Ask HN: Please re-review my new website www.favilous.com - sw1205
http://www.favilous.com/default.aspx

======
NEPatriot
In your responses here you state you are aiming this product at the masses. So
I'm going to attempt to review your site from this angle.

Before putting on my typical user hat let me say that I like the concept quite
a bit and the site design is very nice.

I am putting my 'mass market consumer' hat which means I'm pressing the back
button in 10 seconds unless something good happens.

I see discover. bookmark. share. But these are kind of vague... (I would A/B
test this heading) But intriguing enough for me to checkout the tour.

Next I see what looks like a movie/slides. I press play and see the
instructions are "click on play icon to view". I press play and get to the
"what is favilous?" slide but then nothing happens. I don't really see another
play button anywhere. This happens when I remove my mouse from the play task
bar and unless I go back over it don't see it again. The play button to the
lower right of the mouse if quite small and hard to see. Maybe think about
either explicitly stating to keep pressing play or clicking the screen to keep
the slideshow going or turning this into something more like a movie.
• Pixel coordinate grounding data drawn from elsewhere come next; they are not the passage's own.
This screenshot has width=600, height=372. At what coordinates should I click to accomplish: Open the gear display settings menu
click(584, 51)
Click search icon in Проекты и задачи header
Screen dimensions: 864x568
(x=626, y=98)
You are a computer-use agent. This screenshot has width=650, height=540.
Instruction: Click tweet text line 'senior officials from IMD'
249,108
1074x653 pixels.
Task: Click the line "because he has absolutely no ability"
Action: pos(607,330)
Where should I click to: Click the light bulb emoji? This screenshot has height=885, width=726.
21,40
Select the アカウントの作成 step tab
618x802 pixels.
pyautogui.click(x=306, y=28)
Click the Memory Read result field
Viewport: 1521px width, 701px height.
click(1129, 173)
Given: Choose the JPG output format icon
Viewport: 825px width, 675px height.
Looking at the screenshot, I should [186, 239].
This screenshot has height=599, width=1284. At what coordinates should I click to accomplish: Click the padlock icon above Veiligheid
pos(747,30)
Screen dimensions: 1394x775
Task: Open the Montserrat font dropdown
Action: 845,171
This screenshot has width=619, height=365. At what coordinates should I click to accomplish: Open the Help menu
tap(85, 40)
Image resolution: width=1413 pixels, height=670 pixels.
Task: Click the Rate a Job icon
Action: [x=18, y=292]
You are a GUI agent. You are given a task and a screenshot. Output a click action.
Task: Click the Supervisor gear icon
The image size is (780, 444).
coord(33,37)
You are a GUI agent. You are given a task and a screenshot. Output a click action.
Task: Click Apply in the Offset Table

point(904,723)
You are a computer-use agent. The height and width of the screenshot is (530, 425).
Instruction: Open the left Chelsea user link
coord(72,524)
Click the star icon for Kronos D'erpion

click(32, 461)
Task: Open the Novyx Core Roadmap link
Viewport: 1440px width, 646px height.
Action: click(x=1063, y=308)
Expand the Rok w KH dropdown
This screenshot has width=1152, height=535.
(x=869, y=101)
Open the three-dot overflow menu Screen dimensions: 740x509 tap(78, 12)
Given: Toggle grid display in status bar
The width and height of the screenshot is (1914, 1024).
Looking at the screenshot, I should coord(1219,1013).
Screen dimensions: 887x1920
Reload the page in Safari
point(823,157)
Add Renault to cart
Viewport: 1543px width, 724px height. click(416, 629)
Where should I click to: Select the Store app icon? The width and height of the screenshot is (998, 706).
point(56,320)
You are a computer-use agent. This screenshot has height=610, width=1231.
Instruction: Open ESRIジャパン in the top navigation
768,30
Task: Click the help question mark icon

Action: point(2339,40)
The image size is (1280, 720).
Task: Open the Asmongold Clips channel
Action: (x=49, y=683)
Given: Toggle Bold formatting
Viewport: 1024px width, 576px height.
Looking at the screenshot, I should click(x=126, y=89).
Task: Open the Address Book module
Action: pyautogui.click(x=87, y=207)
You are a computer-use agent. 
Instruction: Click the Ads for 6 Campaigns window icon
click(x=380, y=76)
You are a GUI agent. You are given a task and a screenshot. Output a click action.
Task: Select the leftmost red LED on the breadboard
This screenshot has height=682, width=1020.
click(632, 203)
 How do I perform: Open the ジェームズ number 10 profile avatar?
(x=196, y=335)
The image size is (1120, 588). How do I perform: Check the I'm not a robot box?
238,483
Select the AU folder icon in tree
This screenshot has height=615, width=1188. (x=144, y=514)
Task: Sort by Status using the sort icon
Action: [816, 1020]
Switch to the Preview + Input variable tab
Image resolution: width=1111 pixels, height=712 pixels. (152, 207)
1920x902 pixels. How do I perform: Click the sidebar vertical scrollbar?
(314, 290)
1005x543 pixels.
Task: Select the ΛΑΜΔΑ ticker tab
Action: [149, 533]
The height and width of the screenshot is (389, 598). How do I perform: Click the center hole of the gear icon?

The slideshow itself is of very high quality but the initial slides highlight
features. The entire time I was asking myself... I want to see this thing in
action. Take me through a typical user experience with the app. What can this
app do for me? This doesn't happen until much later on. I would make the
slides more into a story about what a first time user would do and how this
would be useful to me - a casual user.

Feel free to email me if you have additional questions.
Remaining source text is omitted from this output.